Peter Pan does not bring Wendy to Neverland for her to partake in adventures. He brings her to Neverland to tell stories to the Lost Boys, for her to care for their wounds and mend their socks. Peter’s plan for Wendy was for her to serve as their caretaker, their mother, at the age of twelve. The boys get to go to the lagoon. The boys get to go off and battle, and she becomes the keeper of the story.

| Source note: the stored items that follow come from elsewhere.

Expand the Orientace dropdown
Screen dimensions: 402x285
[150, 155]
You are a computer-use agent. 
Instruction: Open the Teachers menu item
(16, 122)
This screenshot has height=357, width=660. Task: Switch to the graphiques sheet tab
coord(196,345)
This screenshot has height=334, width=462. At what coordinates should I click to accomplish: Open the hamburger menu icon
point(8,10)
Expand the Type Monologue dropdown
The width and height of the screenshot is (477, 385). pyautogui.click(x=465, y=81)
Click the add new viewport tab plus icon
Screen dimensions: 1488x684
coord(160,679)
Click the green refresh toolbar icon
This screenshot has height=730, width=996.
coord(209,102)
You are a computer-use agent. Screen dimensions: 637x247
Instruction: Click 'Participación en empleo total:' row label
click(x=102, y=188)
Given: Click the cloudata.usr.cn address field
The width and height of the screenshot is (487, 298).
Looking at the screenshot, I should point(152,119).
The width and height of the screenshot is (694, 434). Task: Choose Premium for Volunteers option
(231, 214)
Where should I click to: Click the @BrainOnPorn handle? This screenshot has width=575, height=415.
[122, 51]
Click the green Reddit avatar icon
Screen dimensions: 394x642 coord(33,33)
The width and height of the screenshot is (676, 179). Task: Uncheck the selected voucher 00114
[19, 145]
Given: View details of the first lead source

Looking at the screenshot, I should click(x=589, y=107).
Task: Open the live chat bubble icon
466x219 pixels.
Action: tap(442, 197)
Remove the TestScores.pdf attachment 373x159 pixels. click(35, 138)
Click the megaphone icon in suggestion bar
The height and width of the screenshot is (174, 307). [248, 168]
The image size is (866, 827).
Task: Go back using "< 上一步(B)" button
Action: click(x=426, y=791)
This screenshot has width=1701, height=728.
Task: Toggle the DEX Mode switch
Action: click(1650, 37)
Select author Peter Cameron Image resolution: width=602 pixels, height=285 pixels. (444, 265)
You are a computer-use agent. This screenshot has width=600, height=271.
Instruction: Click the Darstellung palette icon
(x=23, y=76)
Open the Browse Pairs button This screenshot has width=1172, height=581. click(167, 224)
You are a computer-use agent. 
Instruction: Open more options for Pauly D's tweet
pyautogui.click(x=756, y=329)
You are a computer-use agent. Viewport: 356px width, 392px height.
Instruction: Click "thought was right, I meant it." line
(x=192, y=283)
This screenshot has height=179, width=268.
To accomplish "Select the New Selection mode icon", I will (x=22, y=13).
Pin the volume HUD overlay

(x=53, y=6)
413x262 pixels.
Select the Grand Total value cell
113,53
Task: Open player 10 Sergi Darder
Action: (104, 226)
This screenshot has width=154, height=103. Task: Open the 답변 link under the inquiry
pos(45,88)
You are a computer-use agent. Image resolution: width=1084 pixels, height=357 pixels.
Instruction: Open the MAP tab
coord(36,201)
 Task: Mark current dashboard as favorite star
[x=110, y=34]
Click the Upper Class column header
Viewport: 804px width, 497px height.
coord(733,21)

Let’s look at the tales we’ve inherited. Women hold them the way women hold so much together, family, home, career and communities, quietly and sometimes without credit. It’s the grandmother who sits by the fire telling us the origin tales of … us. It’s Gretel who remembers the path home. It’s Bluebeard’s wife who opens the door and carries away what she encountered in those rooms. And it’s Scheherazade who must tell another story or die. The fairy tale is based on the female testimony: what did we see, what did we encounter and who will be told the story next to carry the tradition forward? If we were to strip the women out of classic fairy tales, there would be no story, perhaps just a forest, a castle or a boy flying around in circles.

It is also inconvenient, perhaps even uncomfortable, what fairy tales do to women. The girl who tells the truth becomes labeled as the madwoman. The mother who knows too much about how to heal the sick is cast away as a witch. The old woman who simply has lived long enough to survive everything she has seen and encountered becomes the crone in the dark wood who we are taught to fear before she’s even uttered a word of her own story. The fairy tale, much like life, casts women into a role and then they are punished for playing their parts accurately. The same lips required to tell these stories are very often the same ones later distrusted.

That is what I mean when I say fairy tales are not children’s stories that just so happen to contain a thread of darkness. Fairy tales are records of that very darkness that we hand to children, and it’s women who are very often the record-keepers.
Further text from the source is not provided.